Microsoft whips up unrest after revealing Azure AD name change
Ditching it after a decade? Devs warn of the hours to correct documentation and chaos it'll cause
Microsoft is causing a stir among some tech pros after confirming it plans to rename Azure AD to Entra.
The Entra name was introduced in May last year as the overarching brand for the Identity and Access suite. It included two Entra family products – Permissions Management and Verified ID, and Azure AD, though Azure AD is much older, has been in use for around a decade, and has 720,000 biz customers.
In the past year or so since, Microsoft added ID Governance, Workload ID, Internet Access, and Private Access to the Entra suite.
In a blog post, Irina Nechaeva, Microsoft general manager of product marketing for Identity & Access, said the change is supposed to "make it easier for you to use and navigate the unified and expanded Microsoft Entra portfolio."
"I want to assure you that your work protecting your organization, customers, partners, and the investments you've made in deploying Azure AD will continue uninterrupted. All configurations and integrations will continue to work as they do today, without any action needed from you. You'll see the new name start appearing in Microsoft product experiences in August 2023."
She added that there are zero changes to Azure AD capabilities, APIs, login URLs, PowerShell cmdlets, Microsoft authentication library, developer experiences or tooling. Licensing plans and pricing will also remain unaffected.
"Once the new name rolls out, all Azure AD features will also move under the new name," the blog said.
Service plan display names will change on October 1: Azure AD Free is to become Microsoft Entra ID Free, Azure AD Premium P1 or P2 will move to Microsoft Entra ID P1 or P2, and Azure AD External Identities will switch to Microsoft Entra External ID.
Feature naming will also be overhauled. Azure AD Conditional Access, for example, will become Microsoft Entra Conditional Access, Azure AD MFA will change to Microsoft Entra MFA, and Azure AD single sign-on will move to Microsoft Entra single sign-on.
A separate but related blog from Microsoft states: "We'd like your help spreading the word about the name change and implementing it in your own experiences. If you're a content creator, author of internal documentation for IT or identity security admins, developer of Azure AD-enabled apps, independent software vendor, or Microsoft partner, we hope you use the naming guidance outlined in the following section (Azure AD name changes and exceptions) to make the name change in your content and product experiences by the end of 2023."
A source close to Microsoft's developer community told us they suspected a "monetization aspect" is related to the name change as Azure AD was initially free until premium versions were introduced, though all four tiers of the service plans remain and Microsoft insists prices will not be altered.

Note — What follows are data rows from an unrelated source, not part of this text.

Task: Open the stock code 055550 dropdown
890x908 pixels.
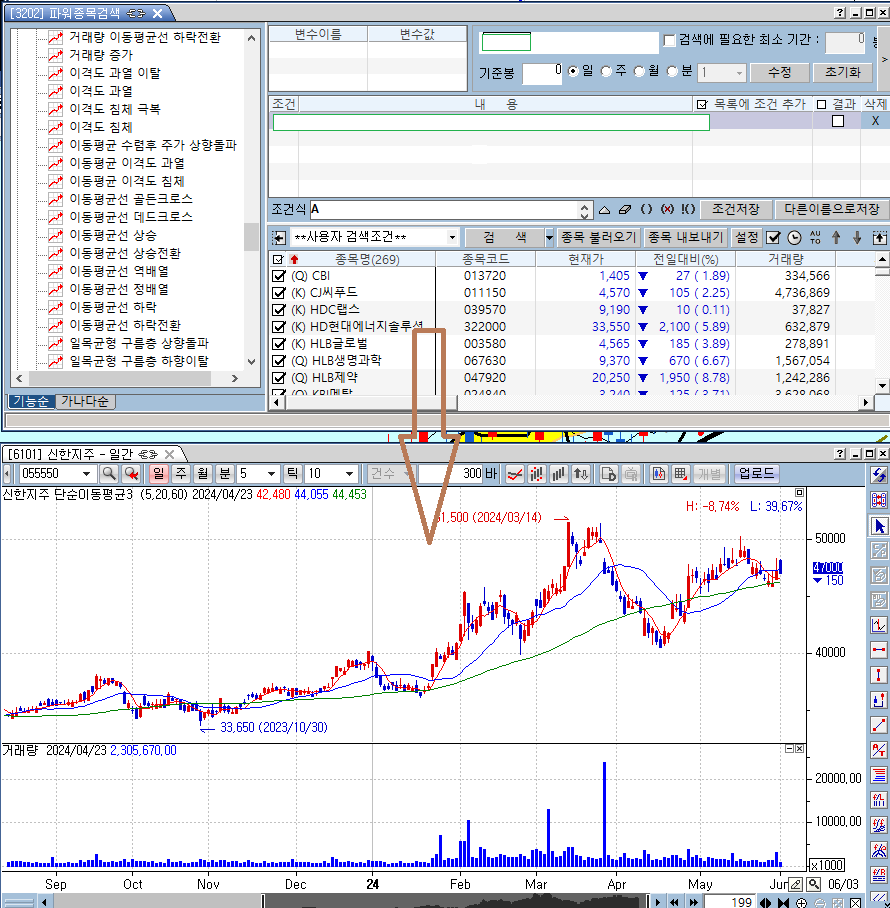Action: pos(88,473)
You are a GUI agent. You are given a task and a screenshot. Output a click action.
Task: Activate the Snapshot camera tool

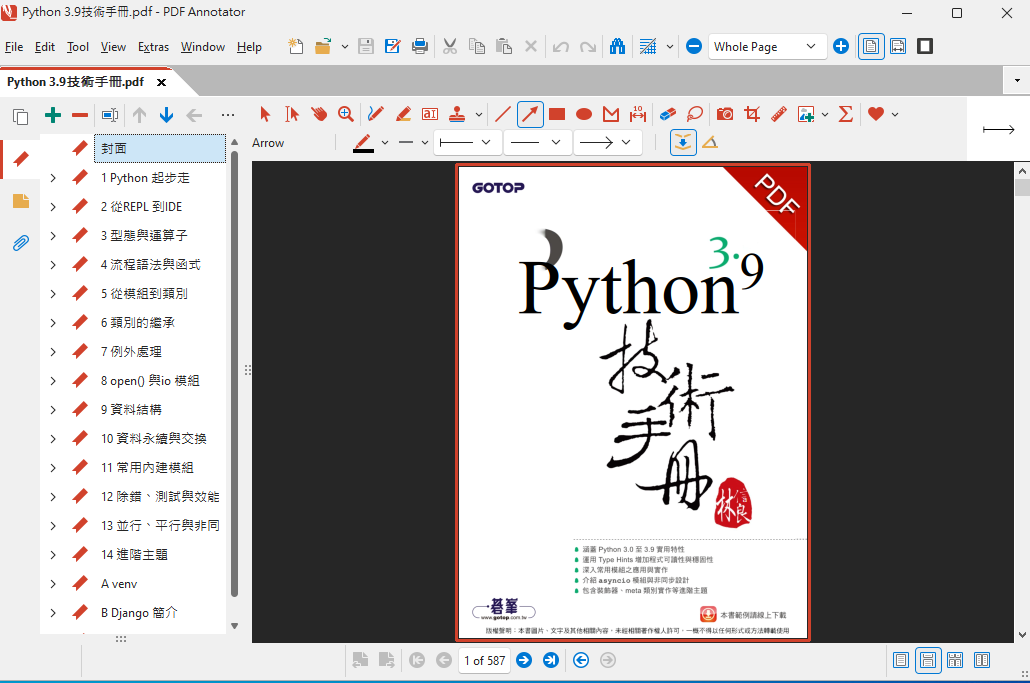click(725, 114)
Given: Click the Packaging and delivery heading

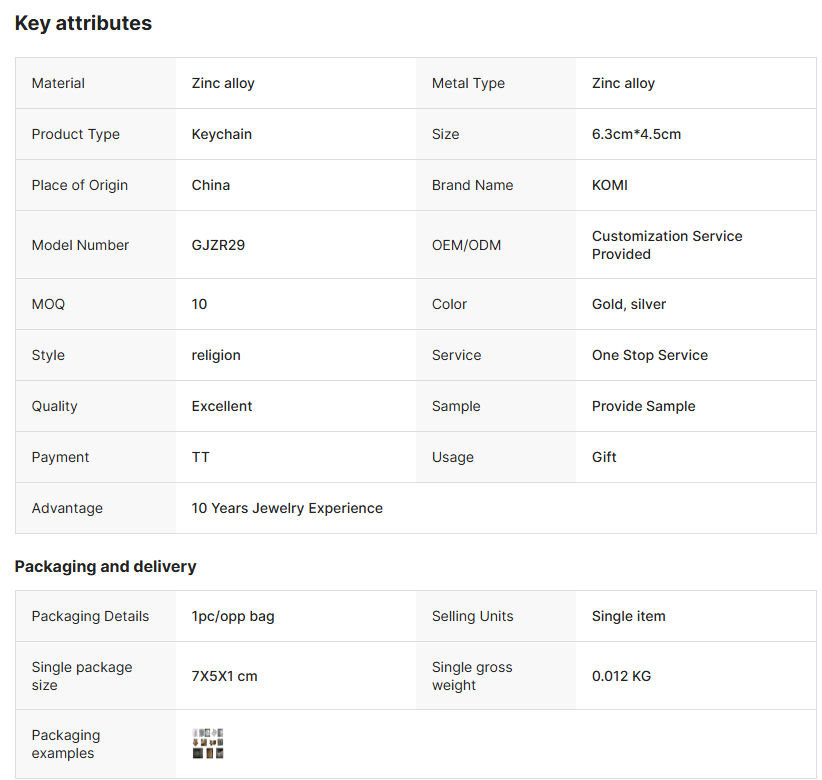Looking at the screenshot, I should (x=105, y=567).
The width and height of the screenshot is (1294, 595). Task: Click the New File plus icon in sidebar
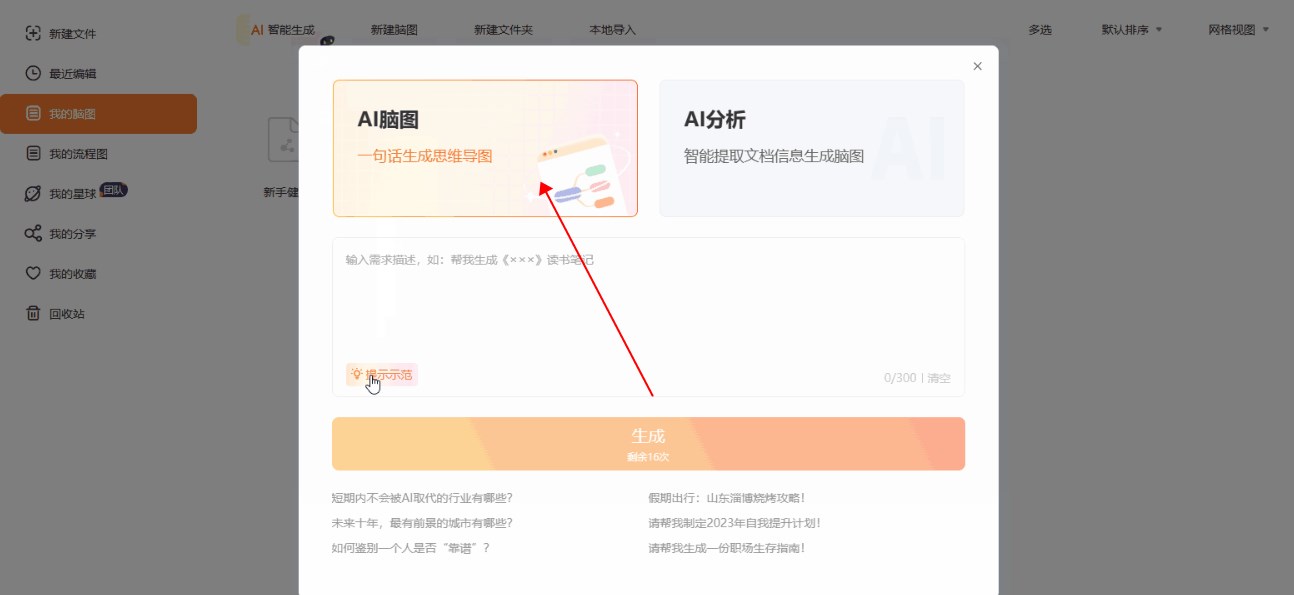tap(33, 33)
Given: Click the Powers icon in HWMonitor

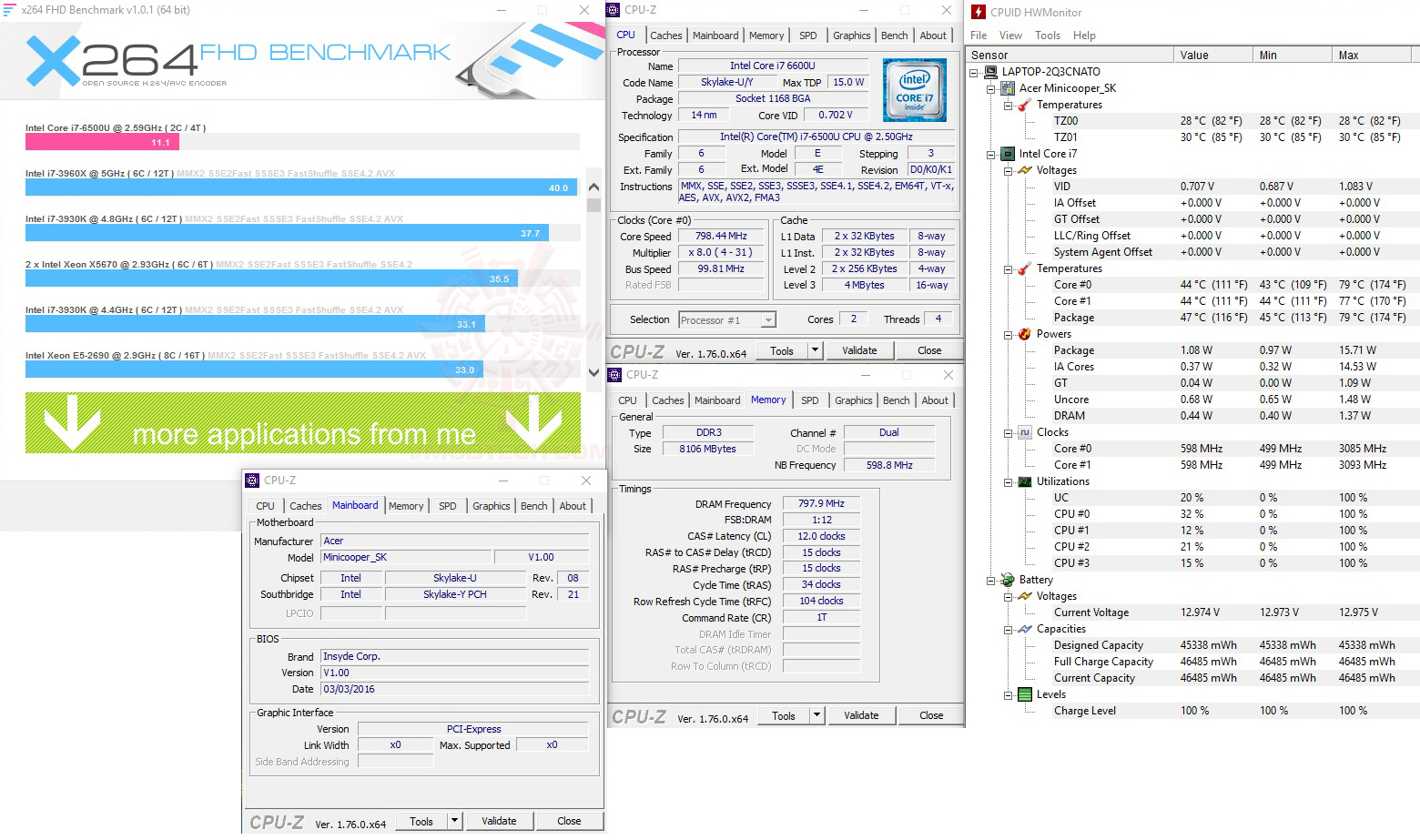Looking at the screenshot, I should pos(1025,334).
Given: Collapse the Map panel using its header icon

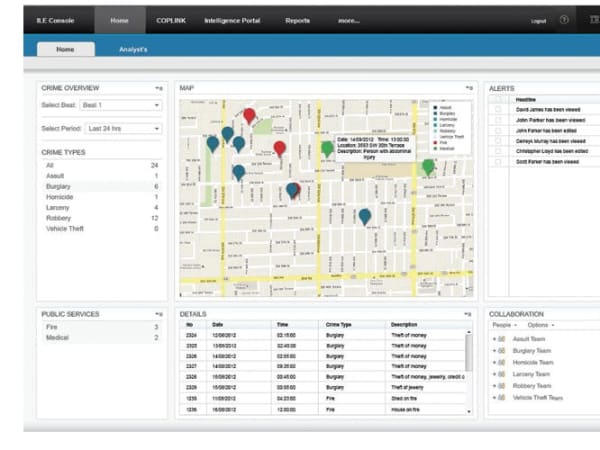Looking at the screenshot, I should coord(467,89).
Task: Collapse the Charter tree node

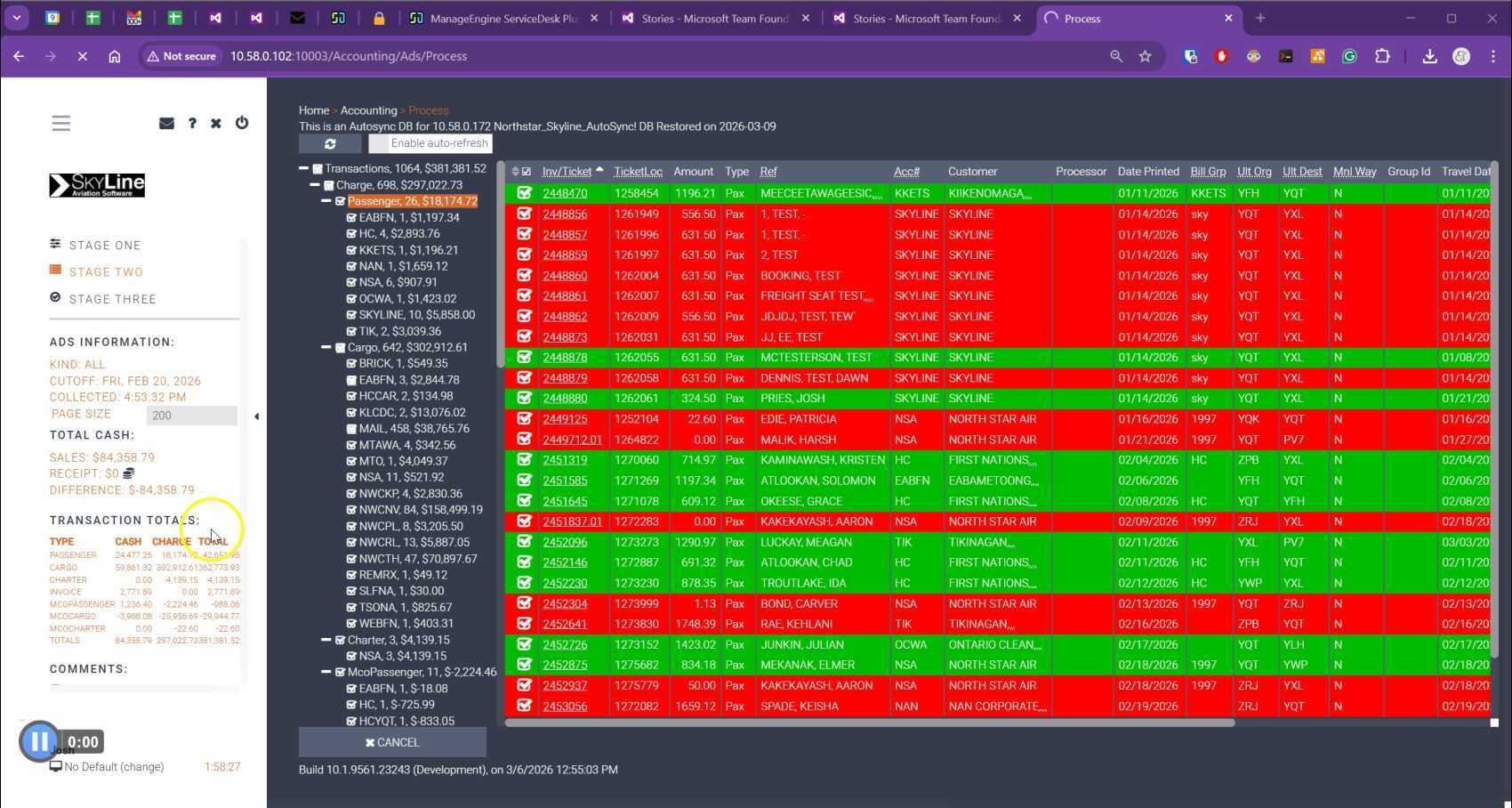Action: tap(326, 640)
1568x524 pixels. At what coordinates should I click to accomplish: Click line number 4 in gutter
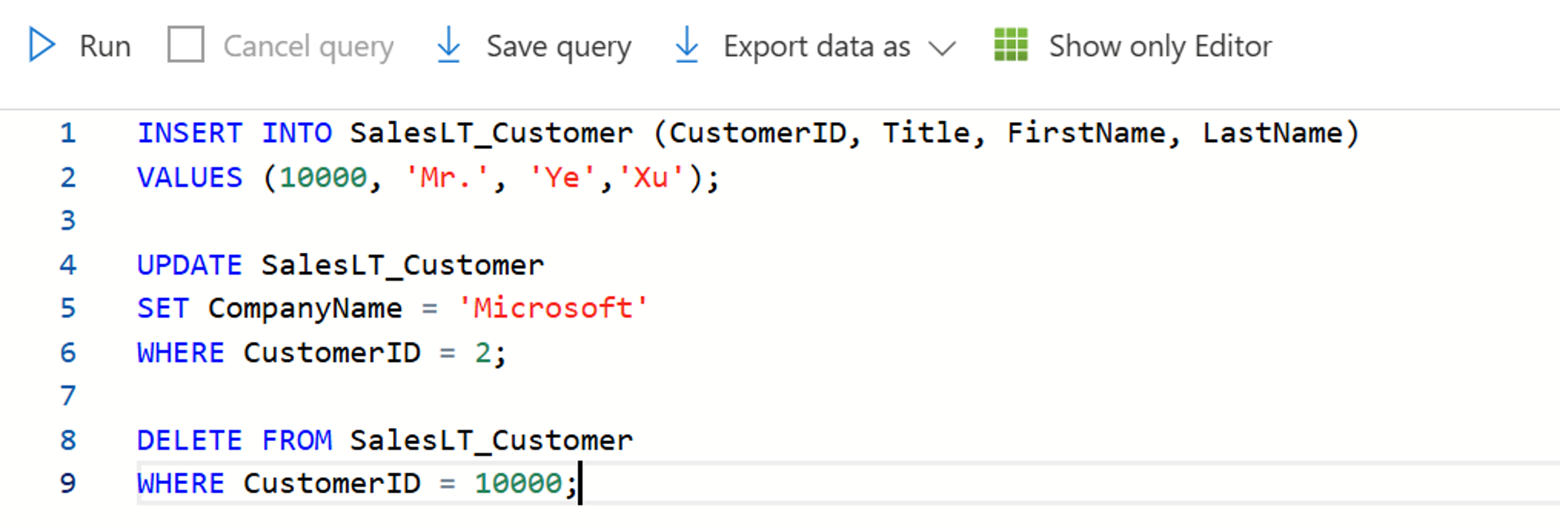(68, 265)
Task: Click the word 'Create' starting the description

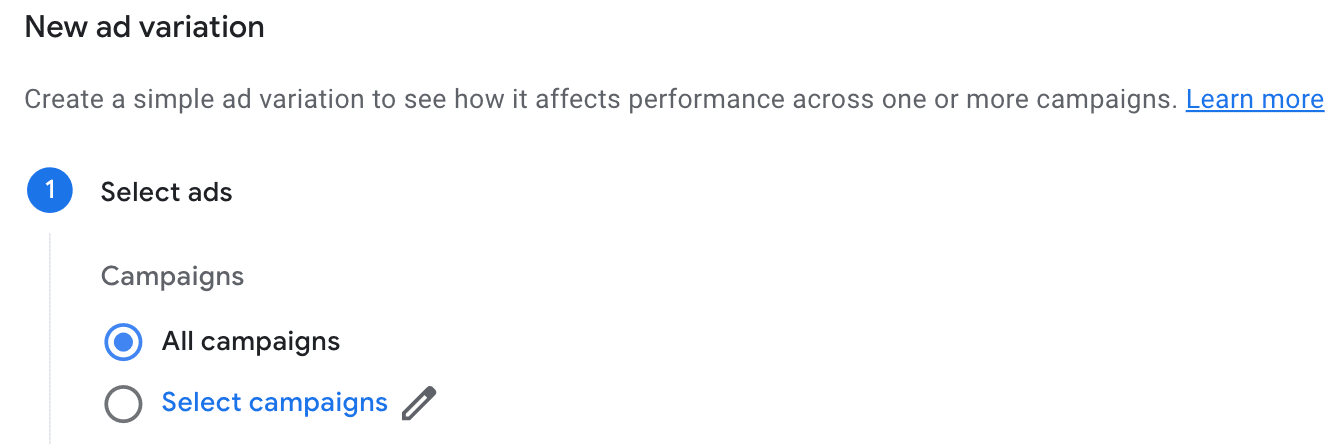Action: pyautogui.click(x=57, y=100)
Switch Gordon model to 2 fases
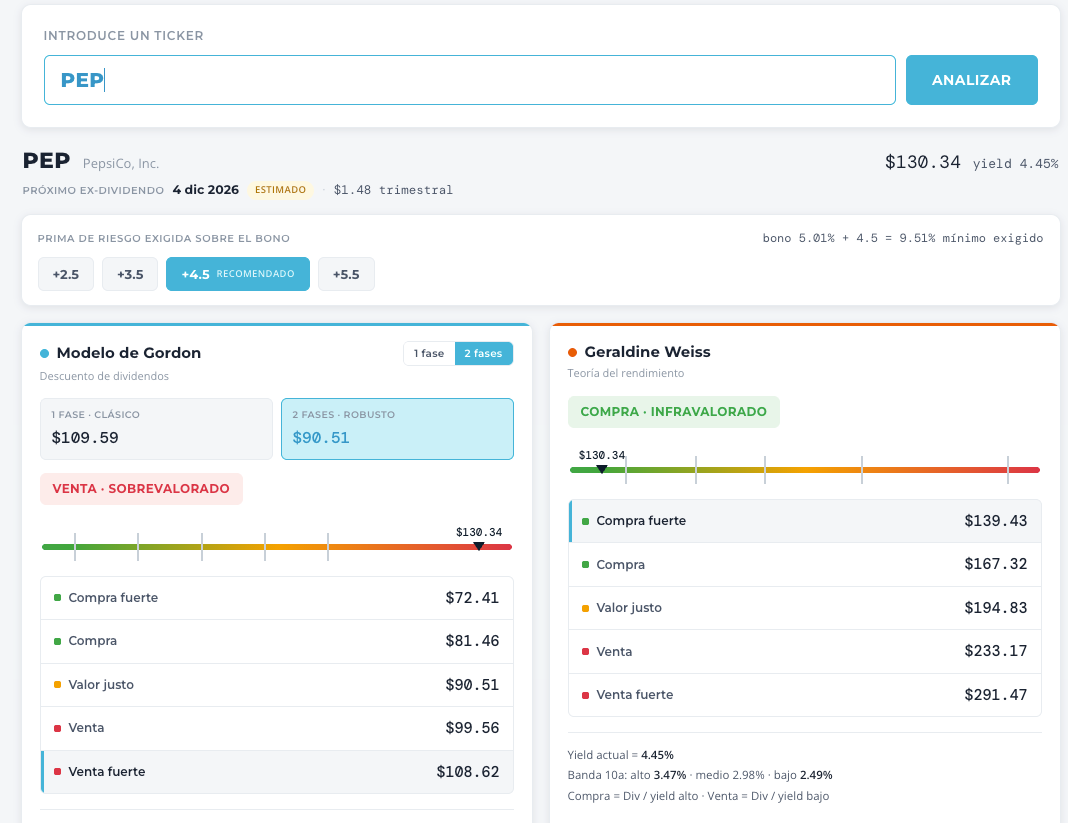This screenshot has width=1068, height=823. tap(484, 353)
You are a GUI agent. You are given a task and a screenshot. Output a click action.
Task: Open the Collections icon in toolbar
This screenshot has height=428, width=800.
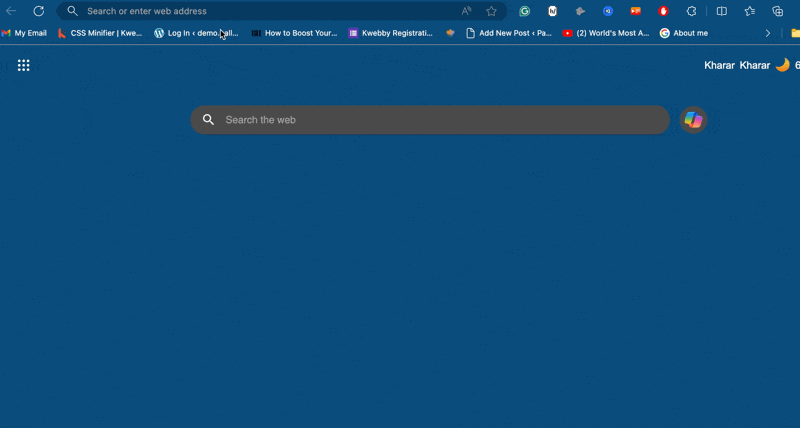click(x=777, y=11)
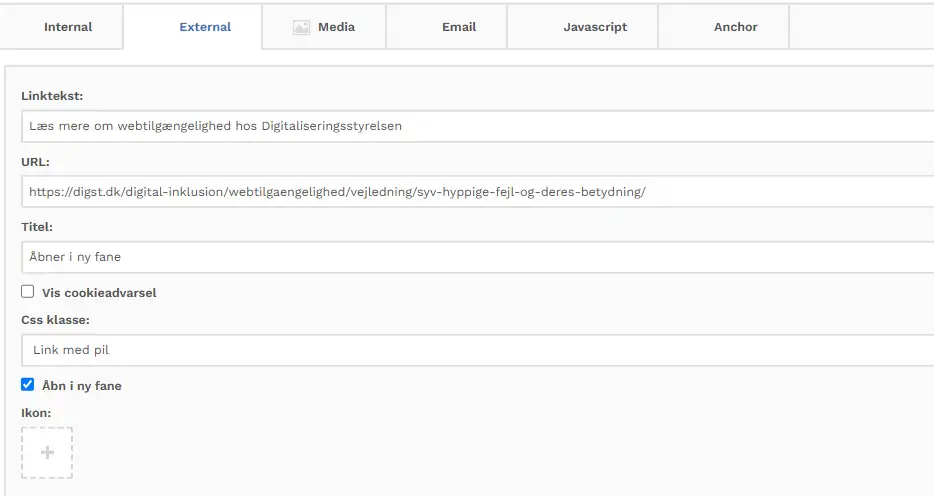Click the 'Titel:' field label
Image resolution: width=934 pixels, height=496 pixels.
tap(37, 227)
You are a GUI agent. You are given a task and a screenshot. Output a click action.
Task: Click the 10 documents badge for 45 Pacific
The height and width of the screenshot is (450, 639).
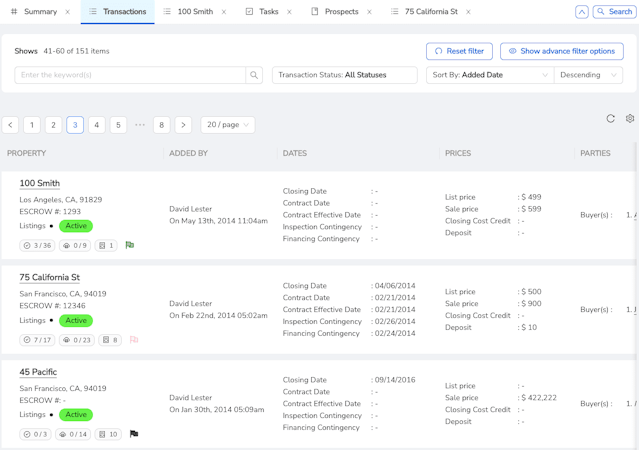(110, 434)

Azure AD is well known and often crops up in terminology such as Azure AD Join for configuring a PC to a specific Azure AD directory.
"Renaming it requires editing millions of documents and educating users/customers on what it means," added our dev source. "Nobody can see any advantage in the new name, which is more obscure."
Nechaeva signs off by saying the community's insights and feedback "guided the evolution of identify security."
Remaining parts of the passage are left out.